Meet Lori Goler. She's not a Millennial, but she works for the first Fortune 500 company founded by one: Facebook. And, she's pretty sure they've figured out how to motivate Millennials at work.
Goler, who leads Facebook's human resources and recruiting, spelled out in a recent Harvard Business Review article how the company recruits and holds onto their best Millennial employees. Here are the five key points.
1. Offer truly meaningful work.
Blah, blah, blah. You can read a thousand articles suggesting you should offer meaningful work. Usually that means recasting whatever it is that you do so that it sounds meaningful. The difference at Facebook (according to Goler, anyway) is that they let employees decide in part what meaningful means--not just the company.
Do they live up to this? Well, if you've worked at Facebook I'd love to hear your take on this. Goler writes that they allow new engineers, for example, to "choose their team, basing the decision in part on where they believe they will have the most meaningful impact, and in part on organizational needs."
2. Encourage true authenticity.
This is abstract--but maybe the fact that your CEO wears a t-shirt and a hoodie to work everyday, and announces he's taking two months' paternity leave, might set the tone. Millennials crave working in the kind of place that encourages them to share their authentic selves.
"In our view, there's nothing wrong with expressing one's true self, both at home and at the office," Goler writes. "Doing so translates into closer work-life integration and leaders who are more authentic and thus more effective."
3. Encourage use of talents and strengths.
Again--every leadership and management book in the last 20 years advises leveraging your employees' strengths. In practice though, this can go out the window if the organization has mediocre leadership--lurching from urgent priority of the day to crisis of the moment.
Facebook, granted, probably doesn't have the kind of pressure that smaller companies have any longer, but Goler says letting people design their own roles, rather that "force-fitting them into preexisting ones" makes it a more appealing employer for Millennials.

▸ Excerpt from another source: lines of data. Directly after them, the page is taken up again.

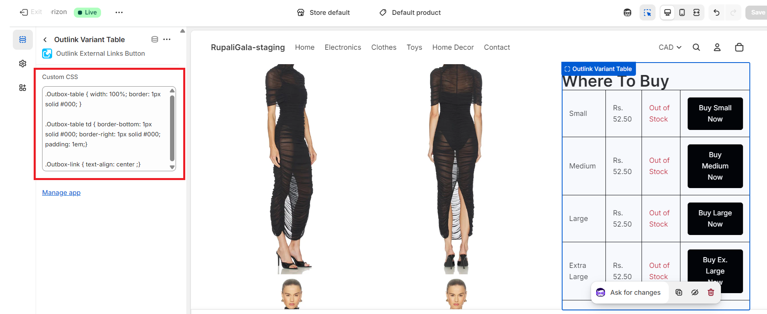Image resolution: width=767 pixels, height=314 pixels.
Task: Open the shopping cart bag icon
Action: [x=739, y=47]
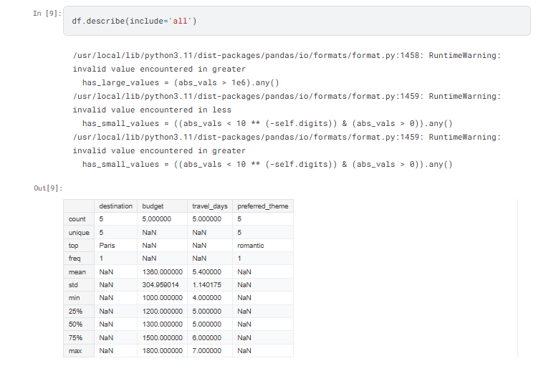
Task: Click the has_large_values warning code line
Action: coord(181,82)
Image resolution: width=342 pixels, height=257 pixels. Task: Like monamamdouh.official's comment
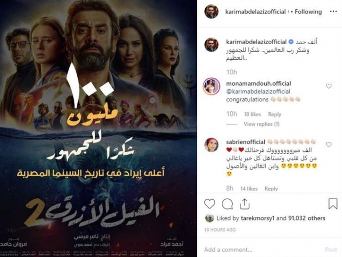pyautogui.click(x=329, y=86)
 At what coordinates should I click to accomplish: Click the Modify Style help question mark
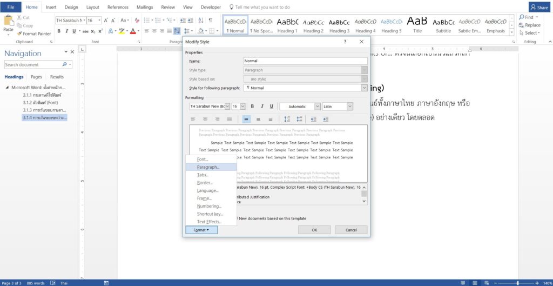click(x=345, y=42)
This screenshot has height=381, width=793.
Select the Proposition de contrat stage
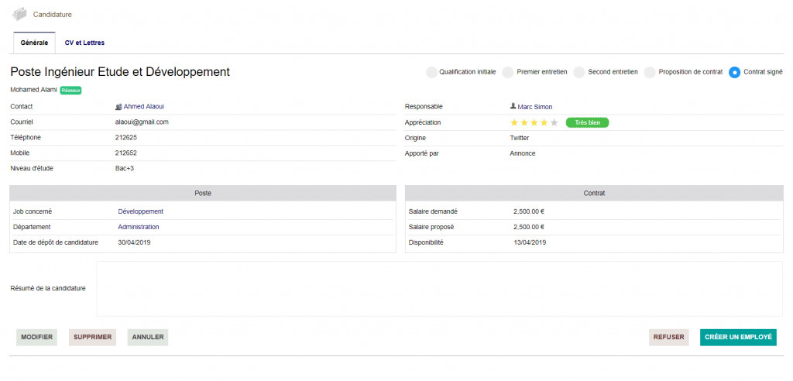[x=650, y=72]
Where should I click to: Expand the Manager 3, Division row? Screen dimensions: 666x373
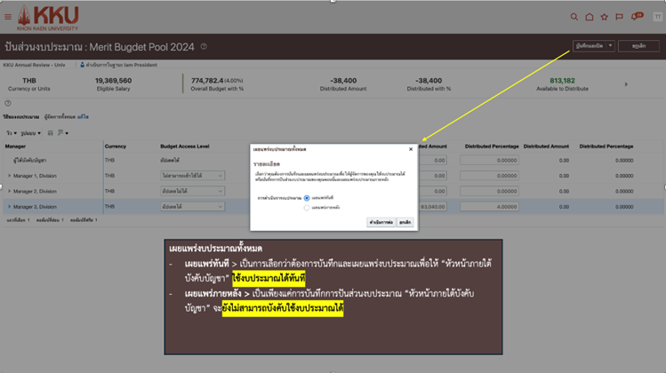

4. Encourage lifelong learning.
Millennials want "real-time feedback, ongoing coaching, and stretch development opportunities sooner and more frequently than traditional corporate cultures provide," Goler writes. "We've found that people of any generation value and benefit from that emphasis on continuous growth, and we encourage it at all levels of the organization."
As an example, she cites Mark Zuckerberg's reaction when an intern told him he needed to become a better public speaker. He practiced, she writes--and hired the intern.
5. Remember: Fortune favors the bold.
Some older people criticize Millennials for not being willing to wait their turn--for having a sense of entitlement, but Goler writes that Facebook tries to leverage this inclination. As an example, she cites the "rainbow filter" that so many Facebook users overlaid their profile photos with last summer in the wake of the U.S. Supreme Court's ruling on same-sex marriage.
It wasn't a team of engineers or markters who came up with the idea, she writes, but instead was ""the brainchild of two interns. They had not been asked or assigned to create it, nor were profile pages the focus of their respective work. But they saw an opportunity and ran with it."